I cannot attempt even a cursory description. Go, I pray you, and study for yourselves: go to Fountains Abbey, and study well its choir and eastern chapels, with their massive pillars, the tallest perhaps in England, and the remains of its wonderful abbatial hall, exposed to view by the recent excavations, and its many other wonders; but do not be satisfied with a passing visit: take up your quarters at Ripon, and follow up your studies from day to day. A week is but a short allowance for so rich a school of art. Then go to Rivaulx and Whitby, twin works, it would seem, of the same accomplished architect. I cannot award the palm to either—they are truly a “par nobile fratrum,” and it is fair to prefer whichever of them we have seen the last. Their great point of difference is that the choir of one has been vaulted, and that of the other has shown its timber roof; but in glorious architecture they are equal, and almost unequalled. As you go from York to Whitby you pass a small fragment of the Abbey of Kirkham: stop and look at it: small as it is, it is one of the best designed pieces of work I ever saw.
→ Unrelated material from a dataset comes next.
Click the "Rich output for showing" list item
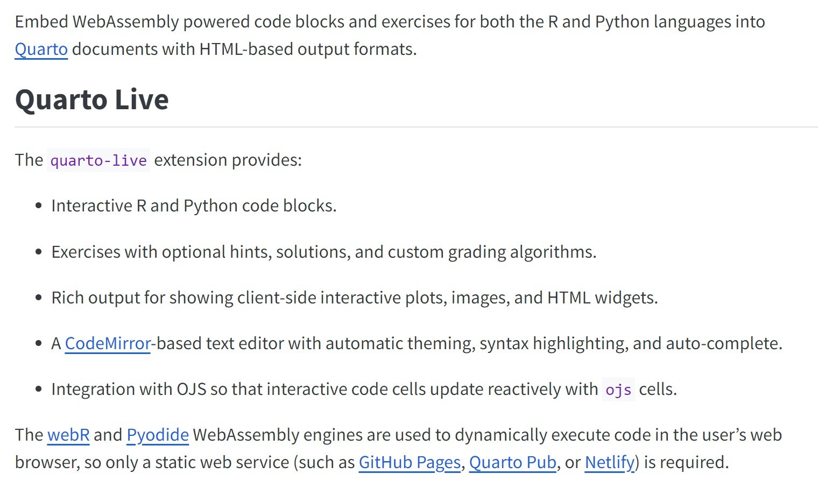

If from Whitby you cross the moors to Guisborough, you will see what was probably the work of the very end of the century—the stupendous east end of that abbey, with its east window exceeding even that at Lincoln in height.

If you go on to Durham, the Chapel of the Nine Altars will rivet your attention;[56] and farther yet at Hexham,[57] at Dryburgh, and far on through Scotland, to the Chapel of Holyrood, and the glorious remains of Elgin Cathedral, and that noble temple yet preserved unruined at Glasgow, you will find a long series of the art of this wonderful age.
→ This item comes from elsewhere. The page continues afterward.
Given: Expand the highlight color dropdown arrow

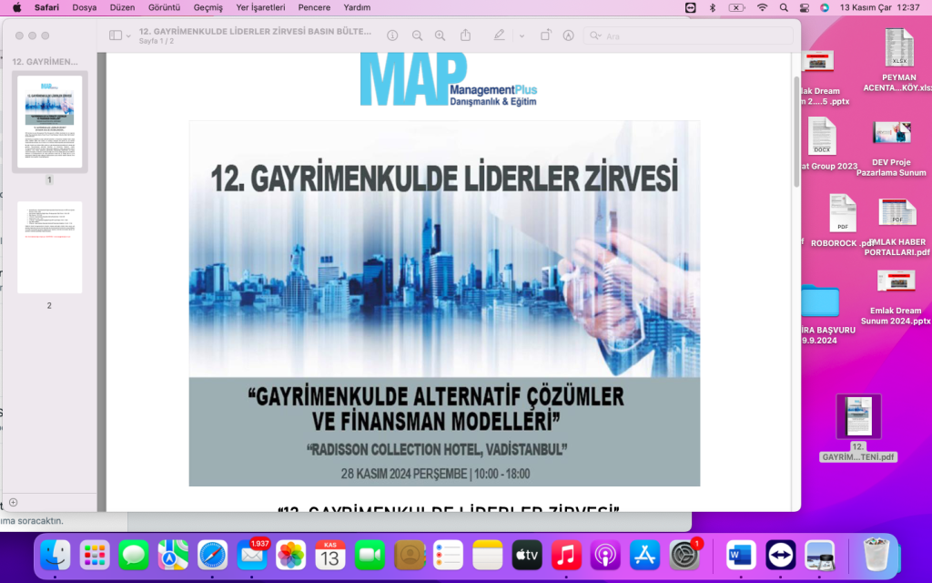Looking at the screenshot, I should click(522, 36).
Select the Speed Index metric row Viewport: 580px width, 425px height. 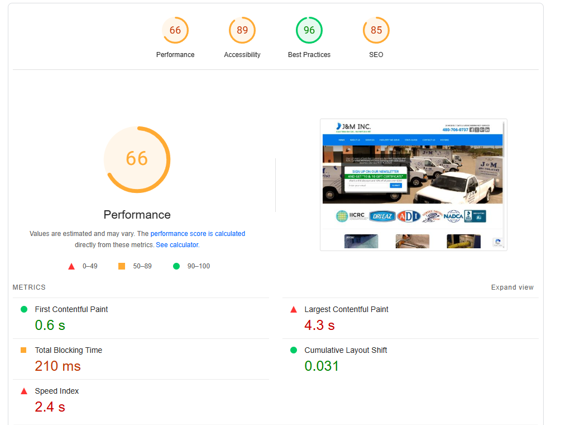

In returning, pray look in at Furness Abbey, where you will find an absolute gem of our style in the ruined chapter-house.[58] It has been of the same construction with the Temple Church, and of exquisite beauty.

I have passed over the whole series of southern examples—as Hythe, Shoreham, Winchester, Boxgrove, Wells, Llandaff (one of its most original productions), Worcester, Lichfield, Hereford, and a hundred more examples, all of which supply proofs of the wonderful perfection of the architecture of this century.

But a mere catalogue is both useless and wearisome.

I ought also to have called special attention to the circumstance, that while in France nearly every great church is vaulted, such is not the case in English works: they seem to have acted with perfect freedom in this respect, and their churches, even the largest of them, have frequently had open timber roofs, and suffer little by the variety.

One thing cannot fail to strike every one who closely studies our old architecture. In early Norman buildings we often find rude and clumsy workmanship; in works from the middle of the fourteenth century, on to the extinction of Gothic architecture, we frequently meet with the same—the work of rude, untutored hands, evidently unable to do justice to their style; but from about 1175 to the end of the thirteenth century, and nearly fifty years later, we scarcely ever meet with this inequality. The art seemed to be all-pervading. Certain buildings may have been plain to a degree, and rustic in their object and material, yet you rarely find anything you can call rude in workmanship or unskilful in treatment. It was a great period, and its greatness seemed to pervade even the most secluded districts, and the workmen everywhere to have felt a pride in keeping up to the period of their art in which their lot had been cast. Nor need we wonder at this, for everywhere were buildings going on; scarcely a village church escaped the notice of the builders of this wonderful age. The whole country was engaged in the one work of building, and that with an ardent feeling to render their work worthy of the style they had generated.

And let us not imagine that the architecture of the age developed itself only in cathedrals, abbeys, or churches of any kind; all other buildings evince the same spirit: a barn of the thirteenth century shows the nobleness of the pervading style as clearly as even the cathedral itself, and what remains of their domestic architecture tells the same tale. Everything was done well, in good taste, and in accordance with reasonable and practical requirements and the means at command.